In the lead up to this weekends ‘Super Saturday’ and pubs around England being allowed to reopen; Rachael Swindon is back to spit some truth on the realities of ‘super Saturday’.
I haven’t got a clue who came up with ‘Super Saturday’, but there’s nothing super about it whatsoever.
It sounds like the sort of nonsense a filthy Murdoch tabloid would peddle, on the orders of the testicle-faced tax dodger himself; hoping to cling on long enough to see Michael Gove replace Boris Johnson. It is then his work is complete. Some people have no idea how far back go. But we’ll save that for another moment.
Saturday the 4th of July is nearly here. To me, it’s just another day, and it probably is for lots of people reading this.
Many of us are looking at reality and seeing an entirely different version to what is seen by those in power. You saw Bournemouth beach last week, the local authorities had to declare a major incident, you’ve seen what’s happened in Leicester this week, you’ve seen local case numbers steadily rising, and this is on top of the absolute catastrophic failure of leadership from Boris Johnson.

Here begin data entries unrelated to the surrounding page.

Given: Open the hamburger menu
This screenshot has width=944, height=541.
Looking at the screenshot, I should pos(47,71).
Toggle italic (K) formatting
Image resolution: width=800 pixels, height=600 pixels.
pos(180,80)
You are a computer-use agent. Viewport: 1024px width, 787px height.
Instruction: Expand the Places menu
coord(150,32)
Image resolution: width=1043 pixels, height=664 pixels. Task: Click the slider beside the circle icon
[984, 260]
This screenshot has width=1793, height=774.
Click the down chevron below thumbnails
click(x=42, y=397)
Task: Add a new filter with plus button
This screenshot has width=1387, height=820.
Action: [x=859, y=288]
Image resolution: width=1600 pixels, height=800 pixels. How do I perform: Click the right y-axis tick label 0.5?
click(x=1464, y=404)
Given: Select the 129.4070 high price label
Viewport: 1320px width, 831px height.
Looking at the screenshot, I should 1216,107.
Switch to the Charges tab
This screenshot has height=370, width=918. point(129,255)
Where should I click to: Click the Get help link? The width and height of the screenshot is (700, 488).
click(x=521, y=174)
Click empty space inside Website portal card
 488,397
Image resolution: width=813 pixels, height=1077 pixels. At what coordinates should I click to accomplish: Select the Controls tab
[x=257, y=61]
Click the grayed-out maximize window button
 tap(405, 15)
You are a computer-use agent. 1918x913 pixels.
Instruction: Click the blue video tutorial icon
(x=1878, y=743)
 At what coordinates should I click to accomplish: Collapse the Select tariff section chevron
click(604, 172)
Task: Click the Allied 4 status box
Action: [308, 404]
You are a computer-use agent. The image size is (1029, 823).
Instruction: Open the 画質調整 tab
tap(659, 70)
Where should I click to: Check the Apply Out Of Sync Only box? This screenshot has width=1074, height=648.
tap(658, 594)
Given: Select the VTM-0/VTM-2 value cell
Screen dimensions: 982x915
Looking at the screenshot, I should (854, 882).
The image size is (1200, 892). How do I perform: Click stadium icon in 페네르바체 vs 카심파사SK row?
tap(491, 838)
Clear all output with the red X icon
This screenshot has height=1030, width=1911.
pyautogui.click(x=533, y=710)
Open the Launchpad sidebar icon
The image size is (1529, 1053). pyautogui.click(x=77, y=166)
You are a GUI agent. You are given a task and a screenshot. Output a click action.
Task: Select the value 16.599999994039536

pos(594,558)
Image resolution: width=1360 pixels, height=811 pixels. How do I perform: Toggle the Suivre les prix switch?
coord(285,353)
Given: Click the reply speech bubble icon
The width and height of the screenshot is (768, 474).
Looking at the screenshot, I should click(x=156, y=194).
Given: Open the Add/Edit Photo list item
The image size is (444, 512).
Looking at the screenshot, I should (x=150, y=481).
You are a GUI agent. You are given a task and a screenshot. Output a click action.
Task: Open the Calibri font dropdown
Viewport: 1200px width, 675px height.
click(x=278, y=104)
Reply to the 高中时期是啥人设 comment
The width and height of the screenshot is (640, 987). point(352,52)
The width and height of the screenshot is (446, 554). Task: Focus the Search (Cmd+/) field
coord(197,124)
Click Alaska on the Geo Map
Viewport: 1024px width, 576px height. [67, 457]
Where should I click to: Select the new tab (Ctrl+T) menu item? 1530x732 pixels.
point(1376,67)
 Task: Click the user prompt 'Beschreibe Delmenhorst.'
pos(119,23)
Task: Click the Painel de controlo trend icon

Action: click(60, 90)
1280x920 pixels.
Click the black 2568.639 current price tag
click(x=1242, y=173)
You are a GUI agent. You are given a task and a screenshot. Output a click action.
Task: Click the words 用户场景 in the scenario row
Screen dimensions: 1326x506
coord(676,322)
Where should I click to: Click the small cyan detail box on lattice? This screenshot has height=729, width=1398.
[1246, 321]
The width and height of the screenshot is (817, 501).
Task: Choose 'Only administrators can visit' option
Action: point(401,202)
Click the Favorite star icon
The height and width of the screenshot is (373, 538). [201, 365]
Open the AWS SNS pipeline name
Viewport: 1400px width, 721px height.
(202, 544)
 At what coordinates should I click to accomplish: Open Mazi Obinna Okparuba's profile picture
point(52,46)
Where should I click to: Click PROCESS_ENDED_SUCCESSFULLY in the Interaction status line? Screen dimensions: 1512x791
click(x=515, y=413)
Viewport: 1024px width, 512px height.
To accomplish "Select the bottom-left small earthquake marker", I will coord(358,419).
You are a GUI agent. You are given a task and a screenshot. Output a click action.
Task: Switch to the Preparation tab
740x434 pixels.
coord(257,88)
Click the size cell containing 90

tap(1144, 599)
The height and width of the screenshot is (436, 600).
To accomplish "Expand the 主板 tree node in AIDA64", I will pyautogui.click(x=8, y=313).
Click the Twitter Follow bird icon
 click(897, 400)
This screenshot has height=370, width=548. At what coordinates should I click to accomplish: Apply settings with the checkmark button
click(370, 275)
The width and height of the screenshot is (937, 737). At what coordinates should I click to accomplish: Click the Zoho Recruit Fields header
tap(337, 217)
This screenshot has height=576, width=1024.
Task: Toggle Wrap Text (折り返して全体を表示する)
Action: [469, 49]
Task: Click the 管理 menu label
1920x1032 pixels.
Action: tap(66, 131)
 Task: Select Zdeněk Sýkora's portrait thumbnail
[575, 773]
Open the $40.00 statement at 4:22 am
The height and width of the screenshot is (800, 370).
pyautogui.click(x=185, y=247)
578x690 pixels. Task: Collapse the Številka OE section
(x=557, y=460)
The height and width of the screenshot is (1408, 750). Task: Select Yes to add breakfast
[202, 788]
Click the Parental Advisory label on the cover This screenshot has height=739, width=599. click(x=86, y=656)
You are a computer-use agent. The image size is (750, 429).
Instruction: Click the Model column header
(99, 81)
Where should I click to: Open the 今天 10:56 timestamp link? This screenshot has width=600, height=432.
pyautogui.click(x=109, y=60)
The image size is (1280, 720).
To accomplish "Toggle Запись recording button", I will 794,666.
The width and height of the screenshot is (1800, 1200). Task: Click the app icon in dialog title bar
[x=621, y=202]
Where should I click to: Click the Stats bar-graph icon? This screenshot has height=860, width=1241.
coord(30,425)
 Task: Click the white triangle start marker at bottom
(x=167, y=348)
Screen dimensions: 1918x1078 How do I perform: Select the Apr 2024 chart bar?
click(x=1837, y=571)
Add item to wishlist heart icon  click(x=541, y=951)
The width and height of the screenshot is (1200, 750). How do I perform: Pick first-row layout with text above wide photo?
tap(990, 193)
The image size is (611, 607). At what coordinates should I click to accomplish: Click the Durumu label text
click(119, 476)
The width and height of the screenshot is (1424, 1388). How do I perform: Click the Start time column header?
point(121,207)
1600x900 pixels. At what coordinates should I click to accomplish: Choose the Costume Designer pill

Never forget this one simple fact: when the world took action against Covid-19, Boris Johnson buggered off on holiday, to write a book. Is that what you call leadership or will you keep voting for this utter disaster because you secretly enjoy his subtle racism? Or you like his jokes?
If that’s you, there’s every chance you masturbate while looking at pictures of statues on the interweb.
There’s nothing super about Saturday.
There’s nothing super for somewhere north of 60,000 families, grieving at the loss of their loved ones to this awful virus.
There’s nothing super about filling care homes with elderly COVID patients, many left to die alone, to keep the pressure off the NHS. One day, this will be spoken about like the NATIONAL SCANDAL it actually is. It’s a stain on the conscience of Britain.
There’s nothing super about failing to support NHS staff, care workers, teachers, public transport drivers, and many others, with adequate PPE. They sold what we had to China, despite knowing we would need it, and then they concocted a story about planeloads of PPE from Turkey, which was another lie; and even when some did turn up, it was faulty. Absolutely useless. Without purpose. That’s your government summed up. Remember, these deceitful charlatans counted 1 pair of surgical gloves as two items of PPE for crying out loud.
Remember the haunting image of the 3 nurses dressed in bin liners, because they didn’t have PPE? It was reported that all 3 tested positive for Coronavirus. Seriously, there’s nothing super about that. Hancock and Johnson should be ashamed of themselves.
There’s nothing super about our failure to “test test test”. Have you kept up with the testing? They’ve constantly manipulated the figures and nobody has even got the slightest idea what’s going on. The “world-beating” test and trace app has been another humiliation for Britain. Another failure that will inevitably cost lives. But at least Dom’s mates have cashed in handsomely. Shouldn’t grumble.
There’s nothing super about the abysmal failure to lockdown quickly enough. The Cheltenham Festival went ahead – don’t forget the test and trace ‘tsar’ Dido Harding sits on the Cheltenham Festival board. Liverpool v Atletico Madrid went ahead. Around 3,000 Spanish supporters filled the bars and hotels of Liverpool – and they weren’t even allowed to watch a football match in their own country! How did we get it so wrong? People such as Professor John Ashton – who condemned the governments slow response – faced ridicule and was labelled a “ranting lefty” for speaking out about where the government were failing, and he was absolutely correct.
There’s nothing super about driving to castles to test your eyesight and there’s nothing super about Boris Johnson’s plan to rebuild Britain, which wasn’t a plan for the future, but simply a distraction from the present. There’s nothing super about the constant mixed messaging and there’s nothing super about our country being dragged through the gutters on the order of Dominic Cummings.
But don’t worry, that dangerous liability of a Prime Minister has a plan to lift our spirits. Let’s clap for the bankers to show our appreciation for their Herculean efforts during the COVID crisis. Seriously, he’s just trolling you now.
Finally, there’s absolutely nothing super about clapping on your doorstep on a Thursday, for an NHS that you voted to defund and dismantle, turning up in A&E on Saturday night, vomiting all over the place because you can’t handle your drink, you charmless f**king lightweight.
Only one person is responsible for delivering this disaster, and that is Boris Johnson. On one hand, the matted scarecrow tells local authorities to get a grip and deal with the influx of confused daytrippers, and on the other hand, he is telling you not to take liberties, but to shop until you drop and get out there and enjoy the weather. It’s a simple lack of clarity, intentionally, and a lack of leadership, unintentionally.
He knows exactly what he is doing. And so do I.
Enjoy your Saturday, however you choose to spend it. It’s been a tough few months for lots of people. But please, tell them where to stick their super Saturday, don’t be part of their experiment, and take good care of yourselves and your families.
Now, who’s joining me for a massive rain dance on Saturday morning?